Fieber & Co - häufige Krankheitssymptome im Kindesalter

Dreimonatskoliken

Dreimonatskoliken - heftige Schreiattacken und Unruhe bei einem ansonsten gesunden Baby - sind in der Regel harmlos. Für Eltern können sie allerdings sehr belastend sein.

Wiederkehrende Schreiattacken und Unruhe

Anzeichen für eine Dreimonatskolik sind heftige Schreiattacken, die ohne erkennbaren Grund häufig am Nachmittag beginnen und bis in die Nacht dauern können. Das ansonsten gesunde Baby ist außerdem sehr unruhig und lässt sich kaum beruhigen. Es streckt und krümmt sich, der Bauch ist gebläht und die Gesichtsfarbe verändert sich von Hochrot bis nach Fahlweiß.

Diese Schrei- und Unruheepisoden setzen meist um die zweite Lebenswoche ein und nehmen bis etwa zur sechsten Lebenswoche zu. Wie schon der Name "Dreimonatskoliken" sagt, gehen sie bis zum Ende des dritten Monats in der Regel wieder völlig zurück. Gelegentlich können sie jedoch bis zum sechsten Monat andauern.

Die genauen Ursachen sind nicht eindeutig geklärt

Die genauen Ursachen dieser sogenannten Dreimonatskoliken sind bis heute noch nicht eindeutig geklärt. Sie gehen zeitlich mit den Reifungs- und Anpassungsprozessen einher, die ein Säugling in den ersten Monaten leisten muss. Weil das Verdauungssystem noch nicht ausgereift ist, kann die Verdauung Babys vor allem in den ersten drei Monaten noch zu schaffen machen. Blähungen und Bauchschmerzen können dadurch vermehrt auftreten.

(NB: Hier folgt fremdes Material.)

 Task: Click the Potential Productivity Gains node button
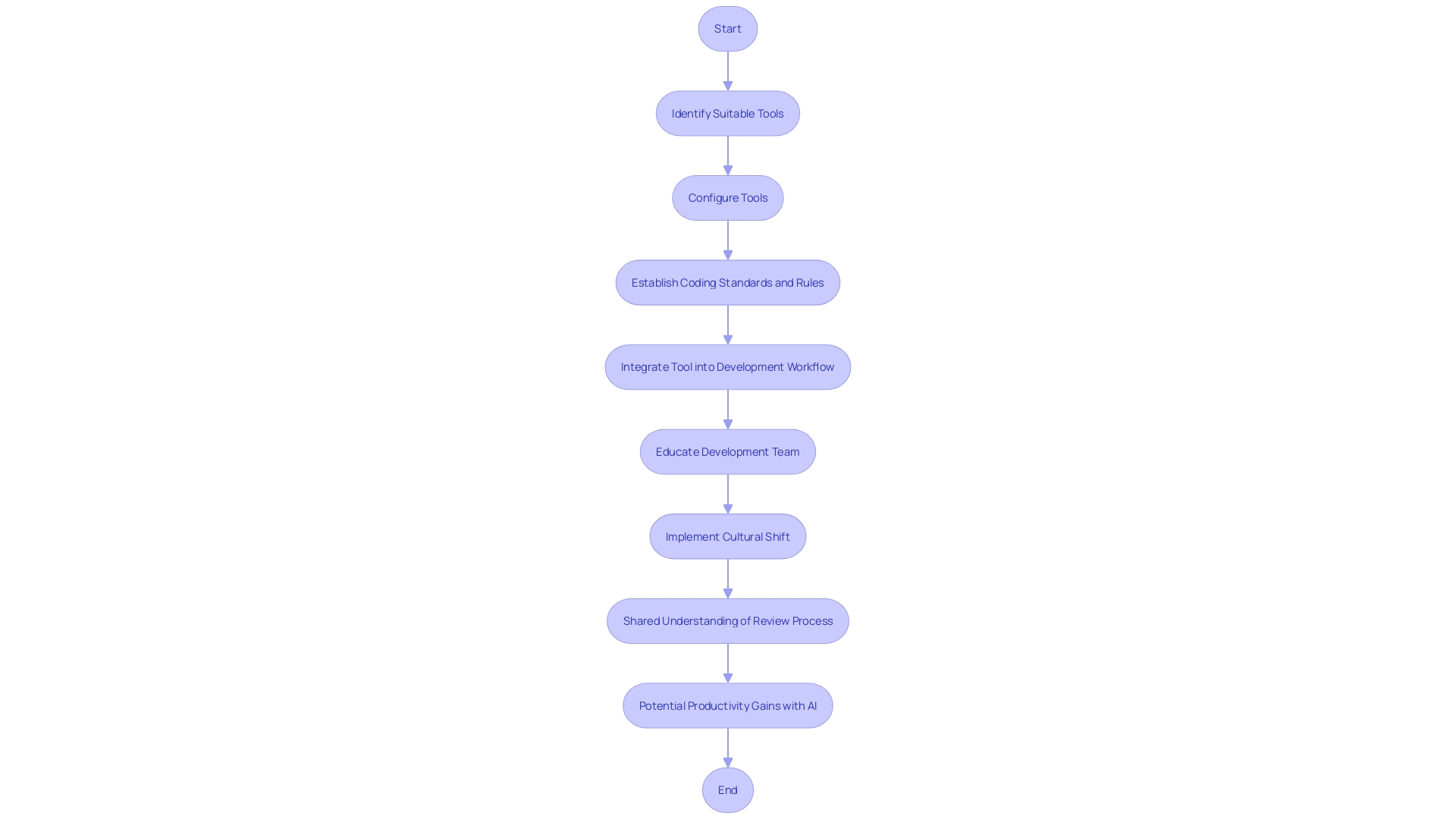click(x=727, y=705)
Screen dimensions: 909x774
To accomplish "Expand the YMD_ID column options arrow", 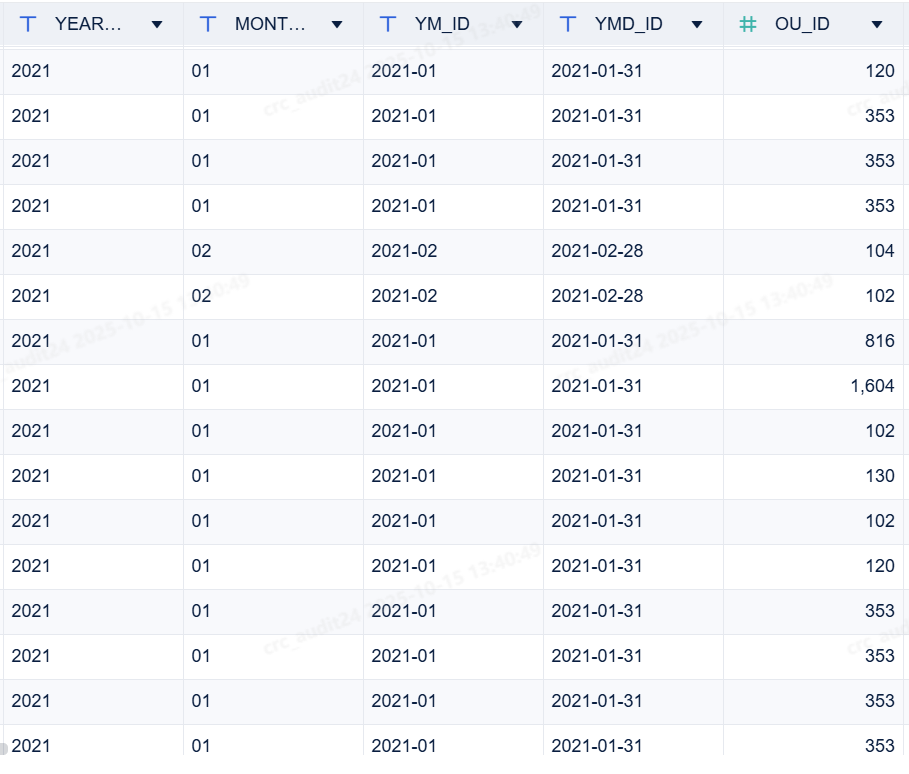I will click(697, 24).

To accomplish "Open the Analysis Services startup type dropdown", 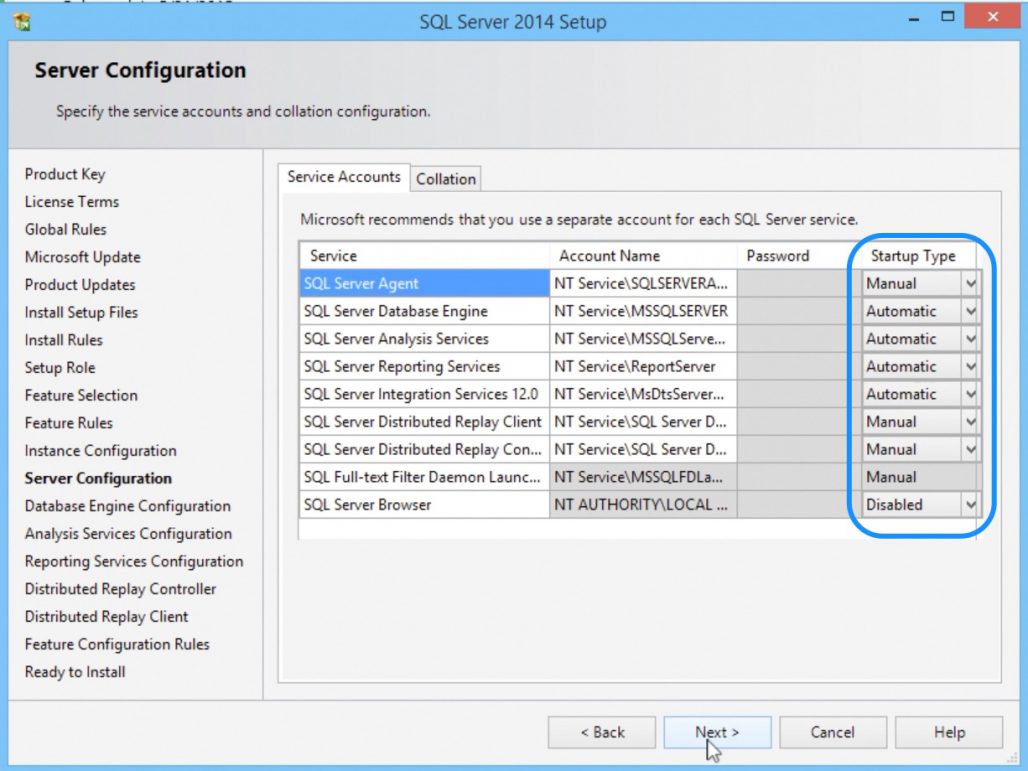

Aber oft sind es nicht Magen- und Darmprobleme, die zu den Schreiattacken führen. Vielmehr liegt häufig ein Schlafmangel vor, weil sich das Baby zum Beispiel mit dem Einschlafen schwer tut, tagsüber kaum erholsamen Schlaf findet und dadurch zunehmend überreizt wird.

Entlastung und Linderung

Diese Schrei- und Unruheepisoden sind in der Regel harmlos und zeitlich begrenzt, können aber sehr belastend sein.

Hier einige hilfreiche Tipps, um die Belastung zu mindern:

  • Versuchen Sie, den Tagesablauf zu strukturieren und achten Sie darauf, dass Ihr Kind auch tagsüber ausreichend und regelmäßig schläft.
  • Vermeiden Sie, dass Ihr Kind übermüdet oder überreizt wird.
  • Die Wachphasen sollten sie dazu nutzen, mit Ihrem Baby zu spielen und sich mit ihm zu "unterhalten".

Wenn Ihr Baby unruhig wird oder schreit, versuchen Sie, selber möglichst Ruhe zu bewahren und probieren Sie die verschiedenen Tipps zur Beruhigung aus:

  • Wiegen Sie Ihr Baby hin und her, singen Sie ihm etwas vor oder spielen Sie beruhigende Musik.
  • Massieren Sie den Bauch sanft im Uhrzeigersinn um den Nabel herum.
  • Tragen Sie das Baby herum, indem Sie es mit dem Bauch auf Ihren Unterarm legen und mit der anderen Hand sicher abstützen.

Wichtig: Manchmal schütteln Eltern ihr schreiendes Baby aus lauter Verzweiflung. Tun Sie das nicht! Schon kurzes Schütteln kann schwere gesundheitliche Schäden verursachen und sogar zum Tod führen.

Rechtzeitig Hilfe suchen

Wenn ein Baby sehr viel schreit und sich dann auch noch der Schlafmangel immer deutlicher bemerkbar, kann das für Eltern sehr belastend werden. Suchen Sie unbedingt rechtzeitig Hilfe und Entlastung, wenn Sie glauben, das Schreien nicht mehr aushalten zu können. Vielleicht kann Ihnen jemand aus der Familie, aus dem Freundeskreis oder aus der Nachbarschaft kurzfristig zur Seite stehen. Oft genügt schon ein kurzer Spaziergang an der frischen Luft, um wieder etwas zur Ruhe zu kommen.

Vielerorts gibt es auch sogenannte Schreiambulanzen, an die Sie sich wenden können. Auch in der kinderärztlichen Praxis oder in einer Beratungsstelle für Eltern mit Säuglingen und Kleinkindern finden Sie Rat, wenn Ihr Kind häufig schreit und sich nicht beruhigen lässt.

Wenn Sie unsicher sind und andere Ursachen für die wiederkehrenden Schreiattacken und Unruhephasen ausschließen möchten, sollten Sie ebenfalls Ihren Kinderarzt oder Ihre Kinderärztin aufsuchen.